Task to carry out: Repeat the entries verbatim, from the start of the entries up to and including the line containing "click(395, 61)".

[begin Data for this exercise]

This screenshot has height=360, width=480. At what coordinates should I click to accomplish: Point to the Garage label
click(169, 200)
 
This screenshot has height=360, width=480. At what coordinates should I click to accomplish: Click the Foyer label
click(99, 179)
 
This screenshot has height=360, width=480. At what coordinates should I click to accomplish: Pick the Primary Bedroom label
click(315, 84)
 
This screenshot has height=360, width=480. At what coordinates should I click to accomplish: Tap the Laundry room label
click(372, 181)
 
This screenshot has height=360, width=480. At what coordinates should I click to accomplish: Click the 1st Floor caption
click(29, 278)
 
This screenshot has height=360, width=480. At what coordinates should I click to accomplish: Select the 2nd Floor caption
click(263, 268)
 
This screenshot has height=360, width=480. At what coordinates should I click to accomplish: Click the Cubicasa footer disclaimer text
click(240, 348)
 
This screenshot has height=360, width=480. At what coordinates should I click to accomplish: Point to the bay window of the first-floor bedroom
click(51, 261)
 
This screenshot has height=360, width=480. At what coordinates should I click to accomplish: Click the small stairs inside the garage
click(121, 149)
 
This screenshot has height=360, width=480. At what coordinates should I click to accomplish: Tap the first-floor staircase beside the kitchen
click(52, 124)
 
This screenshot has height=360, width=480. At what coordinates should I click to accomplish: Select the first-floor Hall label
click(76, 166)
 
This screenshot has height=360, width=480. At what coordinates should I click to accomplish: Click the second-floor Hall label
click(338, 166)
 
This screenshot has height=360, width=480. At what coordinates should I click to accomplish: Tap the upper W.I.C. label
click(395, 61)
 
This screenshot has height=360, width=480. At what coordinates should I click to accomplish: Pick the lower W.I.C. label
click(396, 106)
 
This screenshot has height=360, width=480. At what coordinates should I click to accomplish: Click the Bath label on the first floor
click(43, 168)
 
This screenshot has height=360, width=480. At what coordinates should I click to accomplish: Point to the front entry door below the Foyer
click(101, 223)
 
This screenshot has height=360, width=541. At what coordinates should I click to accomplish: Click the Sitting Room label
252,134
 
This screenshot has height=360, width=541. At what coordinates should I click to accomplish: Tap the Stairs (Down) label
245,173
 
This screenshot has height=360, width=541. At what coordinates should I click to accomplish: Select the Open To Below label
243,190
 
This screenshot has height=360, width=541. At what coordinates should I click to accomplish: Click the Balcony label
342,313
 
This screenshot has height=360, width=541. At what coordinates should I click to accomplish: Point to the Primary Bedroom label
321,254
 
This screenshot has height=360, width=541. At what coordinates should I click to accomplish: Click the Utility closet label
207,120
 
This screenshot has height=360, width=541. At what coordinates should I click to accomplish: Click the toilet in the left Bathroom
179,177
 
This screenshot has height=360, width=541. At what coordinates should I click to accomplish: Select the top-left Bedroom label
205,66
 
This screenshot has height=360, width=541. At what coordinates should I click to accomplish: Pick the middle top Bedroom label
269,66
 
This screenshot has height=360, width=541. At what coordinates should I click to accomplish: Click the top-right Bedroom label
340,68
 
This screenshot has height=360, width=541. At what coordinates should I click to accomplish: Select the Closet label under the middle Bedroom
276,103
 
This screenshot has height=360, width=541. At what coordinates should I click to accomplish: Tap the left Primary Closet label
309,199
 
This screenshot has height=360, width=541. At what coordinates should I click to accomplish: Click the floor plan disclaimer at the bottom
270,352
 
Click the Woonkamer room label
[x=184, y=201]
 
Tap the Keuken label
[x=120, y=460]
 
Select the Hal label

[end Data for this exercise]

Answer:
This screenshot has height=360, width=480. At what coordinates should I click to accomplish: Point to the Garage label
click(169, 200)
 
This screenshot has height=360, width=480. At what coordinates should I click to accomplish: Click the Foyer label
click(99, 179)
 
This screenshot has height=360, width=480. At what coordinates should I click to accomplish: Pick the Primary Bedroom label
click(315, 84)
 
This screenshot has height=360, width=480. At what coordinates should I click to accomplish: Tap the Laundry room label
click(372, 181)
 
This screenshot has height=360, width=480. At what coordinates should I click to accomplish: Click the 1st Floor caption
click(29, 278)
 
This screenshot has height=360, width=480. At what coordinates should I click to accomplish: Select the 2nd Floor caption
click(263, 268)
 
This screenshot has height=360, width=480. At what coordinates should I click to accomplish: Click the Cubicasa footer disclaimer text
click(240, 348)
 
This screenshot has height=360, width=480. At what coordinates should I click to accomplish: Point to the bay window of the first-floor bedroom
click(51, 261)
 
This screenshot has height=360, width=480. At what coordinates should I click to accomplish: Click the small stairs inside the garage
click(121, 149)
 
This screenshot has height=360, width=480. At what coordinates should I click to accomplish: Tap the first-floor staircase beside the kitchen
click(52, 124)
 
This screenshot has height=360, width=480. At what coordinates should I click to accomplish: Select the first-floor Hall label
click(76, 166)
 
This screenshot has height=360, width=480. At what coordinates should I click to accomplish: Click the second-floor Hall label
click(338, 166)
 
This screenshot has height=360, width=480. At what coordinates should I click to accomplish: Tap the upper W.I.C. label
click(395, 61)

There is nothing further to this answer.